Produce the full set of records below once more, exactly as they stand.

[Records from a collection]
⁂
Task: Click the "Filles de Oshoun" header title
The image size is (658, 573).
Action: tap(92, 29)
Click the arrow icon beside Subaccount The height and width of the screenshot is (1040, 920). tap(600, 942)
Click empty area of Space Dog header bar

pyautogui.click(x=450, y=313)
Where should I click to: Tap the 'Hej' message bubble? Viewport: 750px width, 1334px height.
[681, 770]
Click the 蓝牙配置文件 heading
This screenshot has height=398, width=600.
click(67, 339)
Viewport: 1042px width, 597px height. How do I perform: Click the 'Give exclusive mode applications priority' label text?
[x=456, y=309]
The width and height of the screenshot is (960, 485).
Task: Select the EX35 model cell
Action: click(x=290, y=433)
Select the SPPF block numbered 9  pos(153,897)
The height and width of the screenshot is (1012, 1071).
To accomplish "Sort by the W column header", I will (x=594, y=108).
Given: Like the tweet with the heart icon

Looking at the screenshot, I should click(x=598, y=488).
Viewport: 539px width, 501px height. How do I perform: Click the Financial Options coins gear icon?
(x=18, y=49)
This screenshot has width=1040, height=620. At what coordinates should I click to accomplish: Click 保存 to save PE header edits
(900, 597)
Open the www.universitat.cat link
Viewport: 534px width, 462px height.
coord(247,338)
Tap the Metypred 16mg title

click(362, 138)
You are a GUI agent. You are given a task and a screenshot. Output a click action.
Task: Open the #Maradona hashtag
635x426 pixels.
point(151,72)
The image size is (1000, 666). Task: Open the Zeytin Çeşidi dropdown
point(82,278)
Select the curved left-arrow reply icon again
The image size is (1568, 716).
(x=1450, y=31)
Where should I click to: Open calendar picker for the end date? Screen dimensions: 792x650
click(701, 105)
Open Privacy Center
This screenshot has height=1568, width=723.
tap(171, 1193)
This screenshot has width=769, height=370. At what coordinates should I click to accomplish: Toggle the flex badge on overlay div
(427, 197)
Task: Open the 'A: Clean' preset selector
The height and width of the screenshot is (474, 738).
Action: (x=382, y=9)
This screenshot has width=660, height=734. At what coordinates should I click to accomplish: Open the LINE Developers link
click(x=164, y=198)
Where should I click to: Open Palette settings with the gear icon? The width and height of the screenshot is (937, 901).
⁂
### Task response
Task: Click the "Filles de Oshoun" header title
The image size is (658, 573).
Action: tap(92, 29)
Click the arrow icon beside Subaccount The height and width of the screenshot is (1040, 920). tap(600, 942)
Click empty area of Space Dog header bar

pyautogui.click(x=450, y=313)
Where should I click to: Tap the 'Hej' message bubble? Viewport: 750px width, 1334px height.
[681, 770]
Click the 蓝牙配置文件 heading
This screenshot has height=398, width=600.
click(67, 339)
Viewport: 1042px width, 597px height. How do I perform: Click the 'Give exclusive mode applications priority' label text?
[x=456, y=309]
The width and height of the screenshot is (960, 485).
Task: Select the EX35 model cell
Action: click(x=290, y=433)
Select the SPPF block numbered 9  pos(153,897)
The height and width of the screenshot is (1012, 1071).
To accomplish "Sort by the W column header", I will (x=594, y=108).
Given: Like the tweet with the heart icon

Looking at the screenshot, I should click(x=598, y=488).
Viewport: 539px width, 501px height. How do I perform: Click the Financial Options coins gear icon?
(x=18, y=49)
This screenshot has width=1040, height=620. At what coordinates should I click to accomplish: Click 保存 to save PE header edits
(900, 597)
Open the www.universitat.cat link
Viewport: 534px width, 462px height.
coord(247,338)
Tap the Metypred 16mg title

click(362, 138)
You are a GUI agent. You are given a task and a screenshot. Output a click action.
Task: Open the #Maradona hashtag
635x426 pixels.
point(151,72)
The image size is (1000, 666). Task: Open the Zeytin Çeşidi dropdown
point(82,278)
Select the curved left-arrow reply icon again
The image size is (1568, 716).
(x=1450, y=31)
Where should I click to: Open calendar picker for the end date? Screen dimensions: 792x650
click(701, 105)
Open Privacy Center
This screenshot has height=1568, width=723.
tap(171, 1193)
This screenshot has width=769, height=370. At what coordinates should I click to accomplish: Toggle the flex badge on overlay div
(427, 197)
Task: Open the 'A: Clean' preset selector
The height and width of the screenshot is (474, 738).
Action: (x=382, y=9)
This screenshot has width=660, height=734. At what coordinates should I click to accomplish: Open the LINE Developers link
click(x=164, y=198)
Where should I click to: Open Palette settings with the gear icon? The width and height of the screenshot is (937, 901).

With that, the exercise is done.